## Supplied data:
[Start of Attachment]
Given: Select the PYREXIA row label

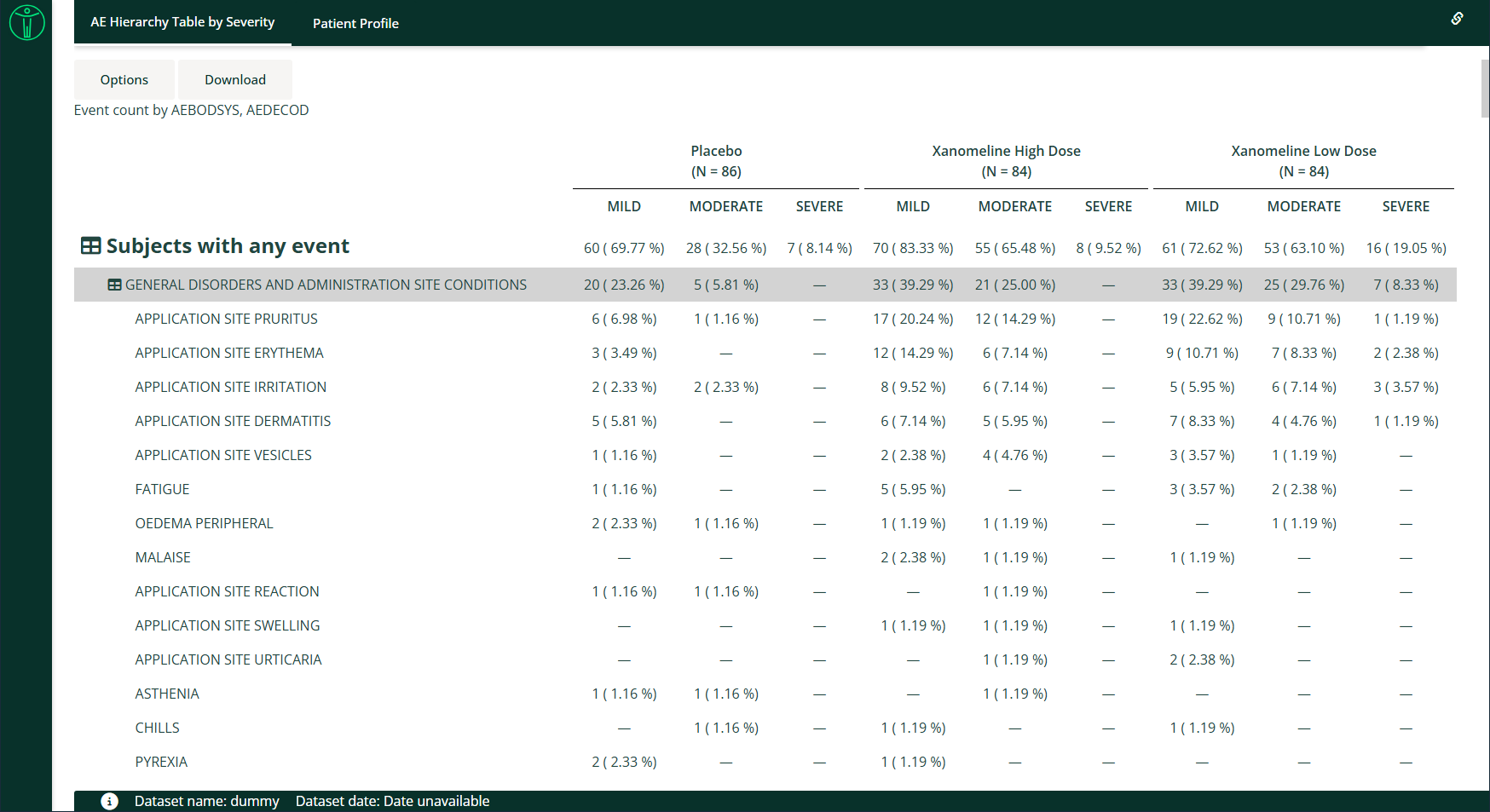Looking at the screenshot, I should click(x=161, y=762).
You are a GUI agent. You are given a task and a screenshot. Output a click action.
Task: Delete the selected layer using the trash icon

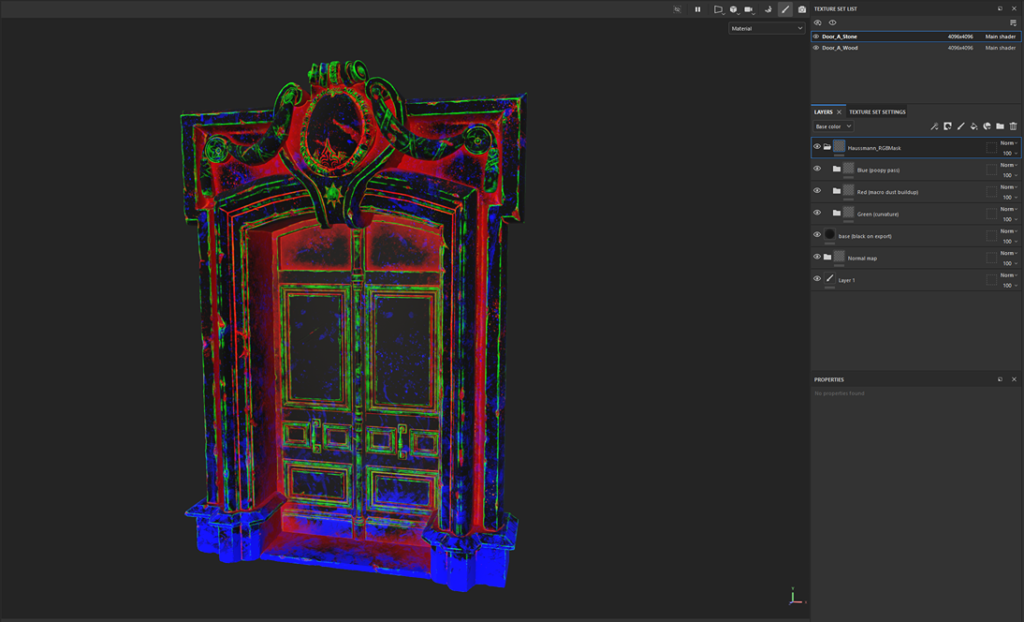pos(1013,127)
[End of Attachment]
[Start of Attachment]
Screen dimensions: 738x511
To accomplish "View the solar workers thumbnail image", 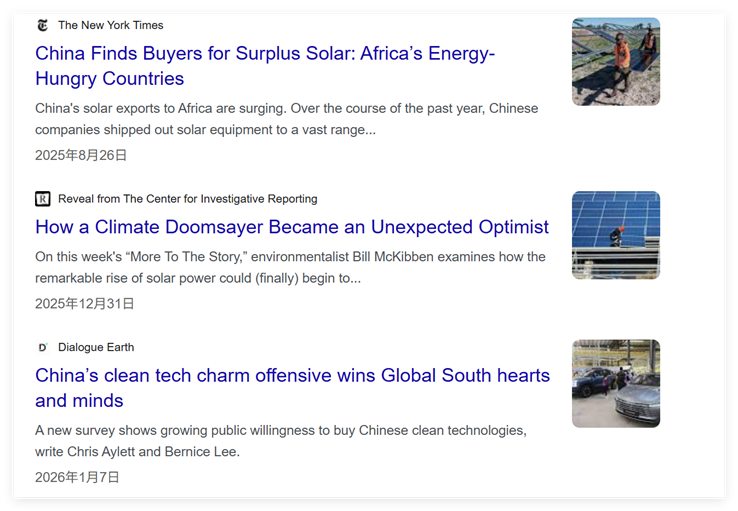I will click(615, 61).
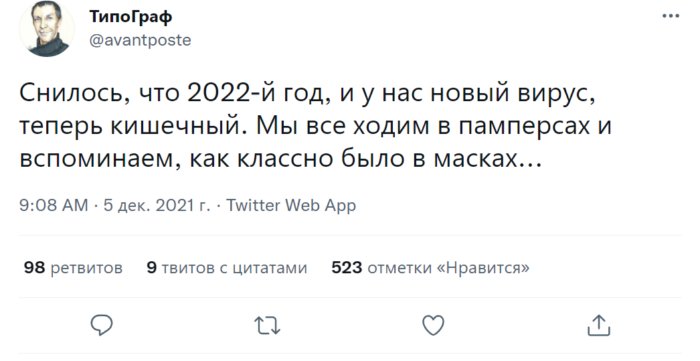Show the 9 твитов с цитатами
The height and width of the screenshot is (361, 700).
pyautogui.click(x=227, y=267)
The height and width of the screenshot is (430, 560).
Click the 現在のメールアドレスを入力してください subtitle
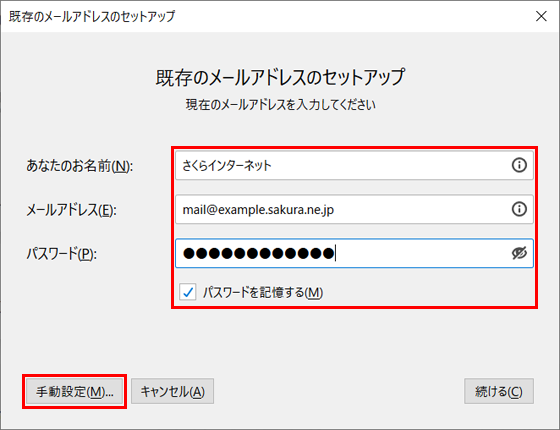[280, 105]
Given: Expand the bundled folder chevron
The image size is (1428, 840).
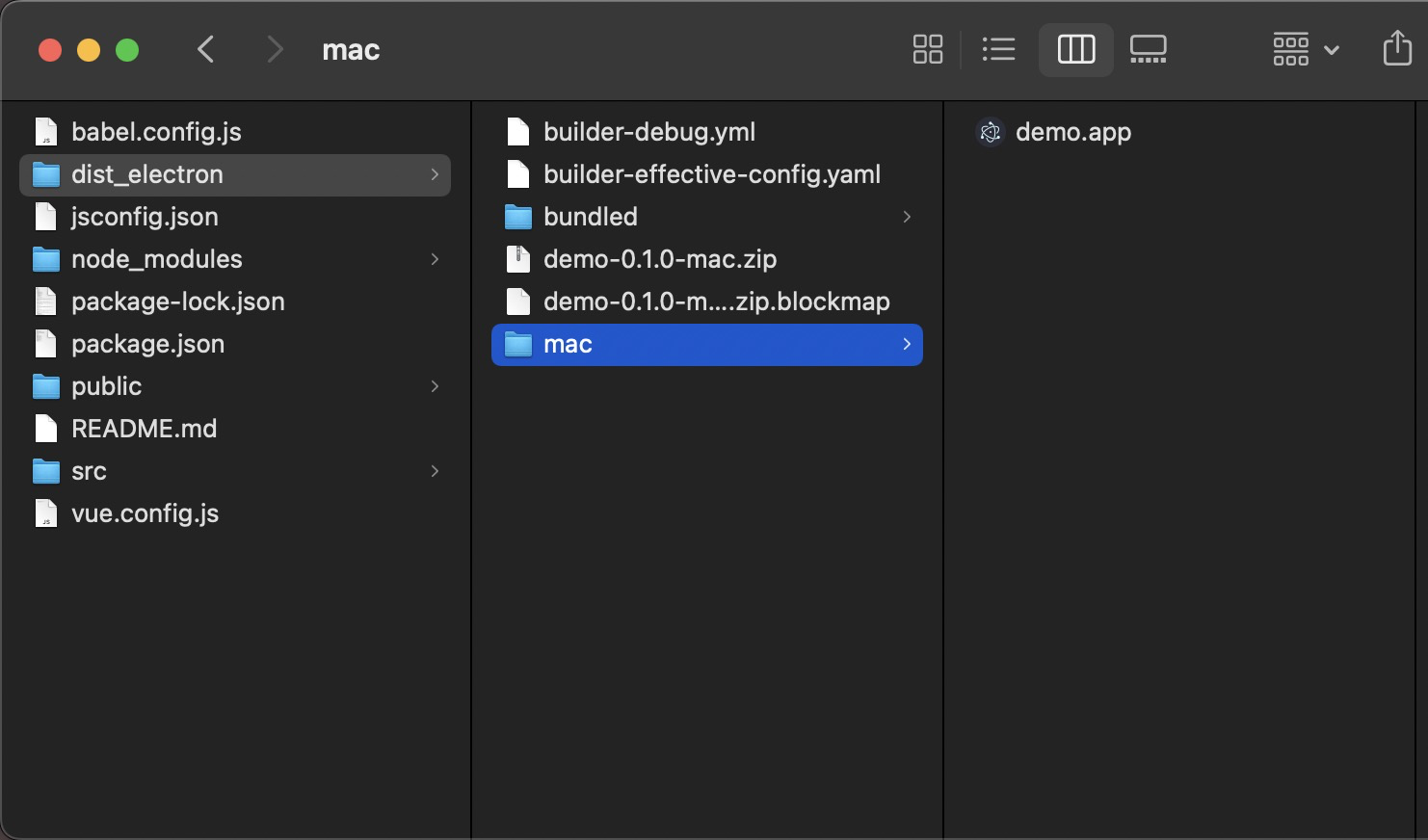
[End of Attachment]
## Task instructions:
Above are the lines; repeat exactly the ones from the line containing "Given: Expand the bundled folder chevron" down to the line containing "The image size is (1428, 840).", both inclusive.

## Output for this exercise:
Given: Expand the bundled folder chevron
The image size is (1428, 840).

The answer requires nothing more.